The Zumwalt is being lauded “as the premier strike platform for the U.S. Navy,” said Capt. Kevin Smith, the Navy’s Zumwalt program manager, speaking Jan. 15 at the Surface Navy Association convention here, noting that the ship was “designed to be stealthy and designed to carry the fight to the enemy.” 

Smith said the Navy is looking at the Zumwalt as a platform for a conventional prompt strike capability. He also said the Navy is looking at adding Tomahawk Block V — the Maritime Strike Tomahawk — to the Zumwalt’s arsenal. Under the current plan, the Block IV Tactical Tomahawk missile will be arming the Zumwalt. 

Smith noted that the Zumwalt will be equipped with the Standard SM-6 Block 1A multipurpose missile, the Standard SM-2 missile and the SPY-3 radar. 

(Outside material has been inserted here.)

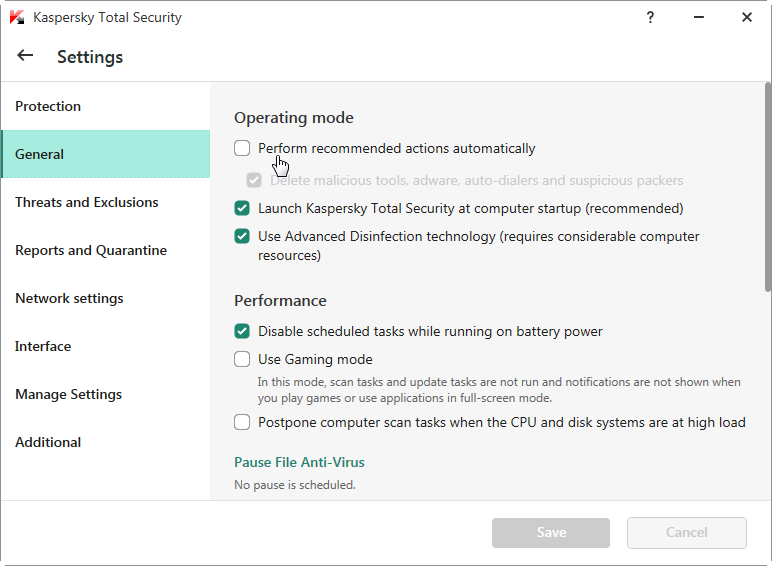Click the Pause File Anti-Virus link
The width and height of the screenshot is (772, 566).
299,462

He also said the two Advanced Gun Systems on the ship are still in lay-up pending the development of a replacement projectile.  

The current commanding officer of the USS Zumwalt, Capt. Drew Carlson, also spoke about the Zumwalt’s at-sea periods in 2019, when the ship operated in the eastern Pacific and made port calls in Victoria, British Columbia; Ketchikan, Alaska; Pearl Harbor, Hawaii; and San Francisco. The ship operated in Sea State 6 in the Gulf of Alaska. 

“I’d rather be in heavy seas on this ship than on any other I have been on,” Carlson said, noting that the ship now is 60% to 70% complete with hydrodynamic testing. 

“This ship is very stable,” he said, noting that experience should quiet the anxiety about the stability of the Zumwalt’s tumblehome hull form. 

Carlson said that some of the criticism of the Zumwalt is the constant comparison with the Arleigh Burke-class DDG. He said it is important to think of it as a new type of ship. 

“Maybe DDG is not the right [term] for it,” he said, musing that maybe it could be a cruiser or some other type. “It’s not the Arleigh Burke destroyer.”  

Smith said the combat systems activation of the Zumwalt should be completed by March 2020 — pending concurrence of the chief of naval operations — and is scheduled to achieve initial operational capability in September 2021. 

In 2020, the Zumwalt will be engaged in live-fire trials, operational concept development and tactical development. 

He said the USS Michael Monsoor is 93% complete and will complete its combat systems availability during the second quarter of 2020. It will begin its combat systems activation sometime in 2020. 

The third and final Zumwalt-class ship, USS Lyndon B. Johnson, is at Bath Iron Works shipyard in Maine and is 90% complete with its hull, mechanical and electrical phase. Delivery to the Navy for its combat systems installation is scheduled for December.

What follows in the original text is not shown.